Task to carry out: Repeat verbatim, and only, the lines of the data below, beginning at the line that contains "1536x736 pixels." and stopping after the line that contains "Click the runlevel".

Excerpted records:
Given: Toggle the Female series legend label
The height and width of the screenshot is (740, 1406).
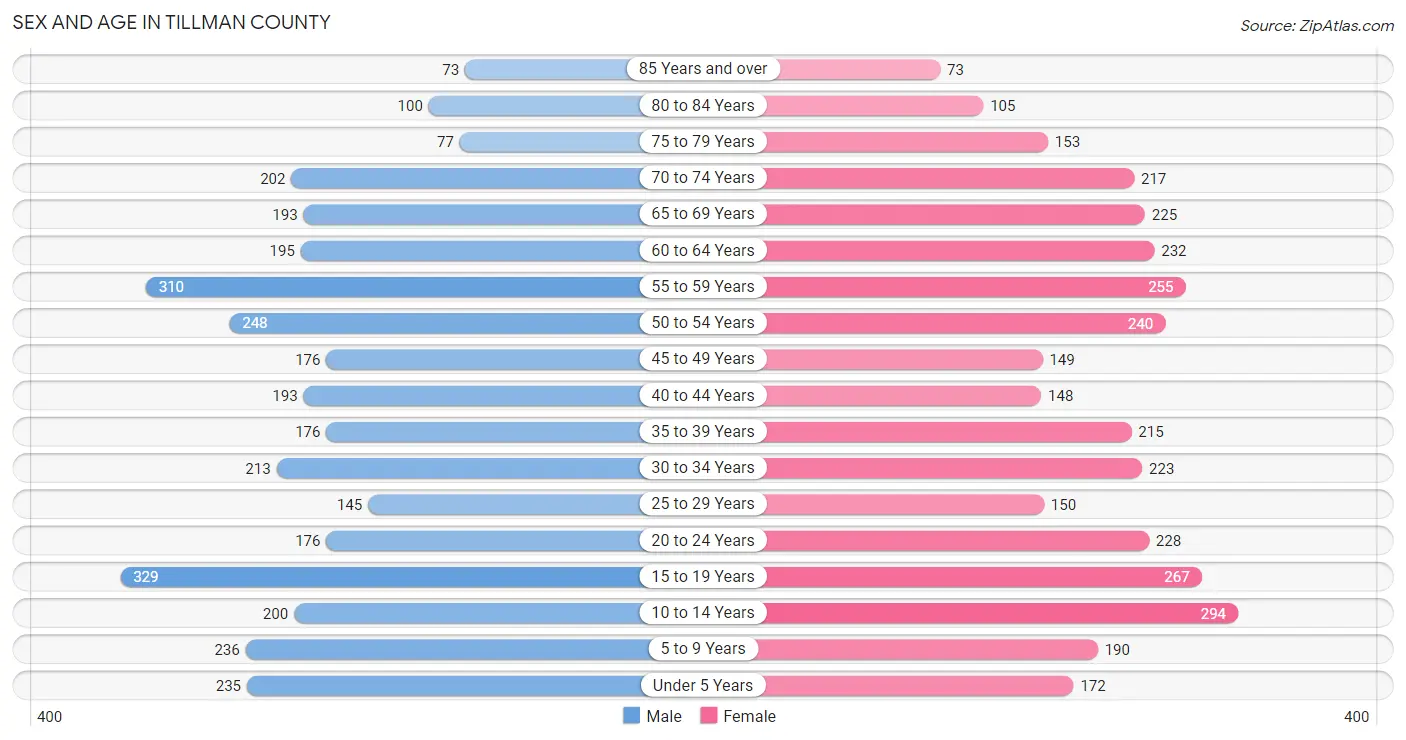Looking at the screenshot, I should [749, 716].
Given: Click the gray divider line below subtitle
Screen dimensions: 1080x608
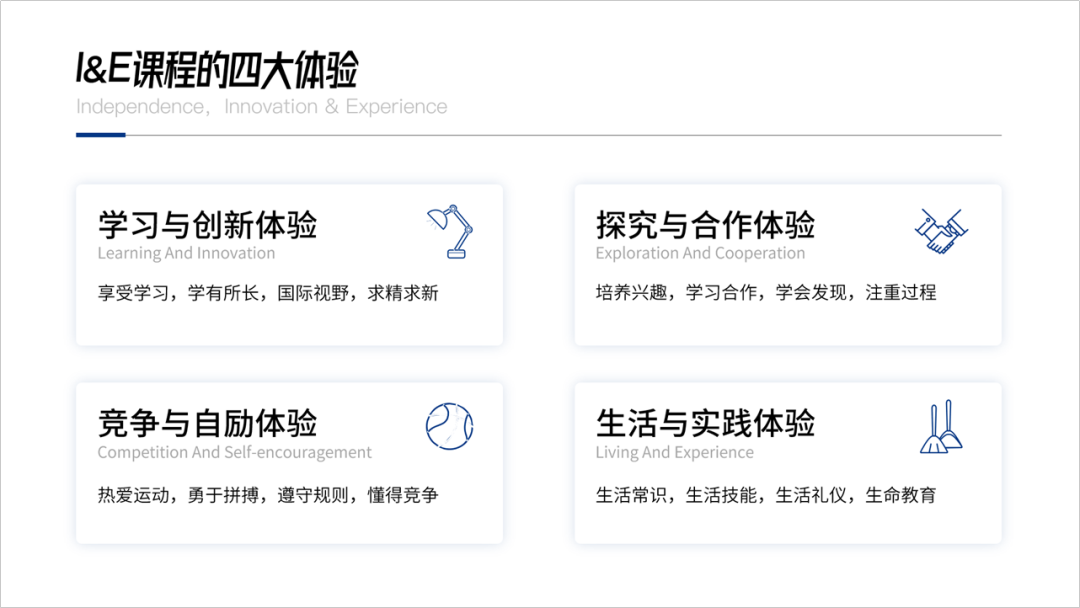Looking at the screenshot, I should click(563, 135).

* * *

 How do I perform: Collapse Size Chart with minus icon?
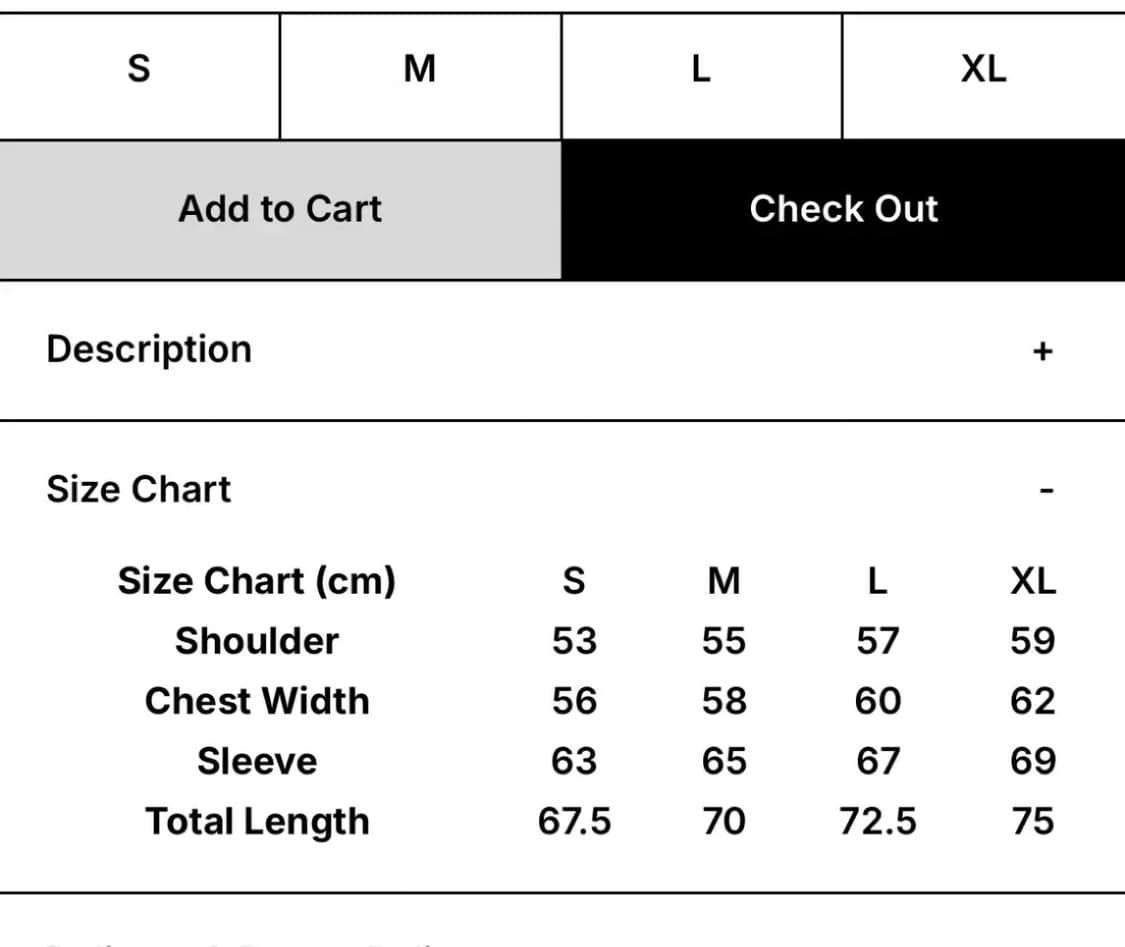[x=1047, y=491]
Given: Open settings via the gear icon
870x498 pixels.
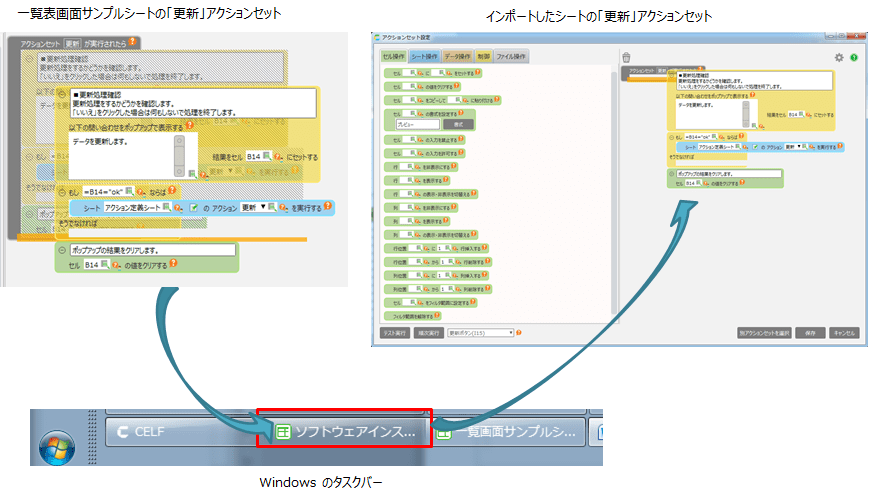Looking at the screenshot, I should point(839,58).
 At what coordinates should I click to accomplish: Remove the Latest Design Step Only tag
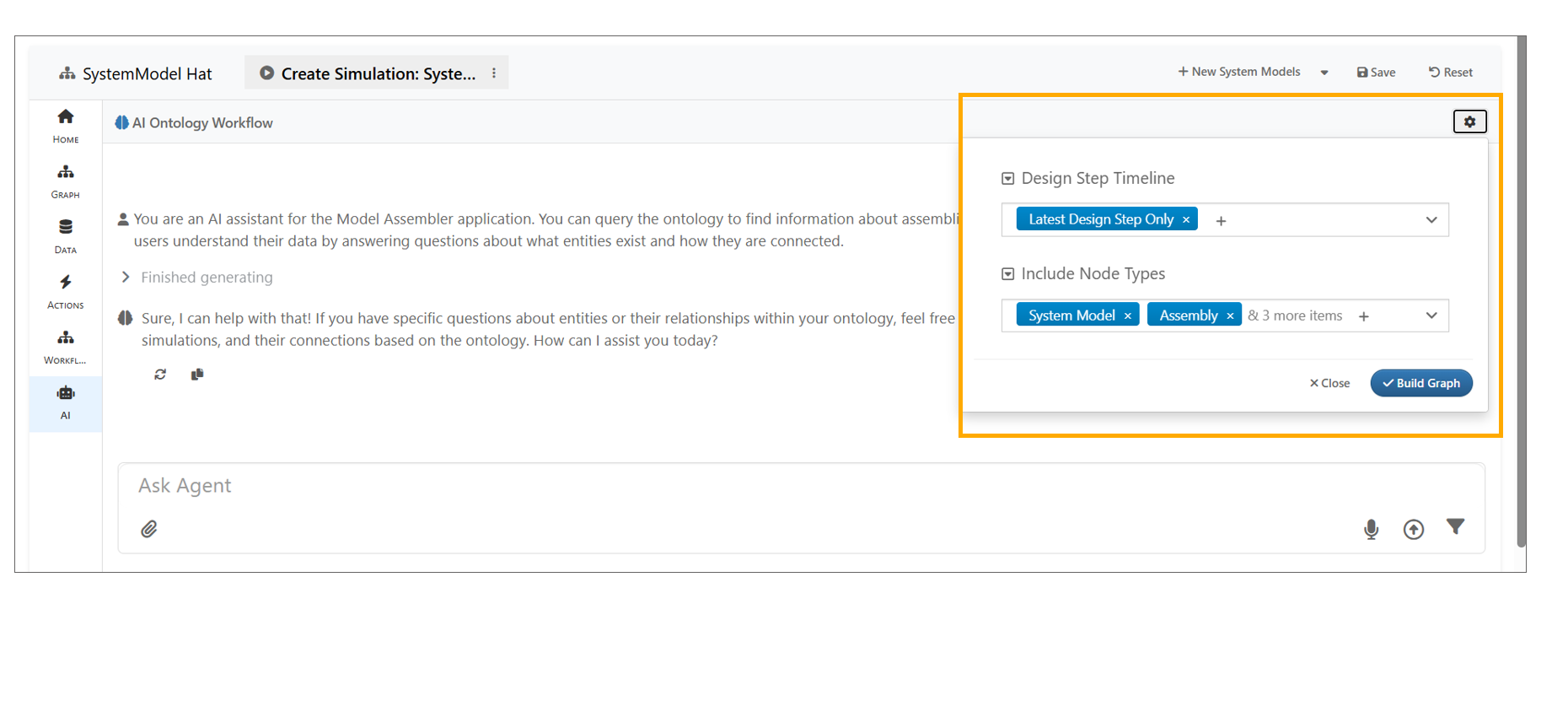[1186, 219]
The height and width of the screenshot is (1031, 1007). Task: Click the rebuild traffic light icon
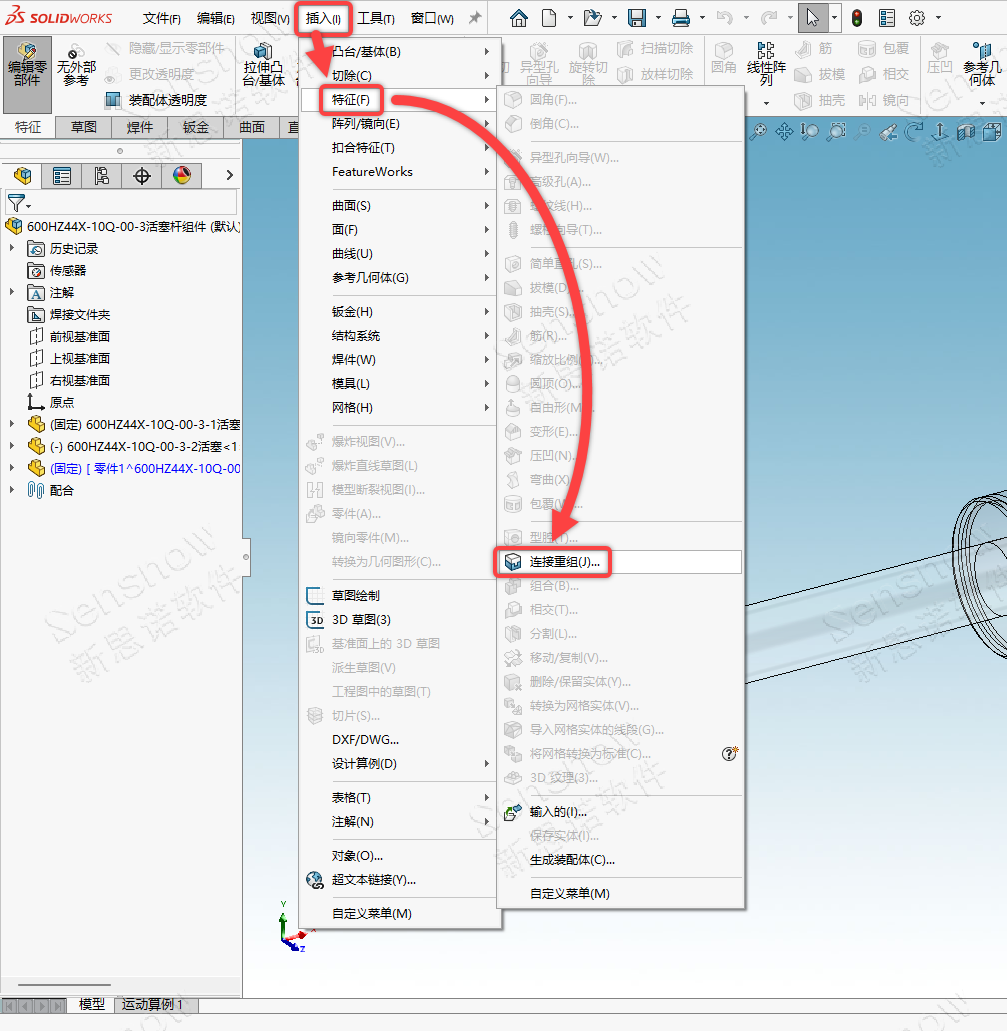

---

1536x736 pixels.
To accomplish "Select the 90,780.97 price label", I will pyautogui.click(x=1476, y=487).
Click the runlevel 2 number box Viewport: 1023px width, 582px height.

Written response:
1536x736 pixels.
To accomplish "Select the 90,780.97 price label", I will pyautogui.click(x=1476, y=487).
Click the runlevel 2 number box Viewport: 1023px width, 582px height.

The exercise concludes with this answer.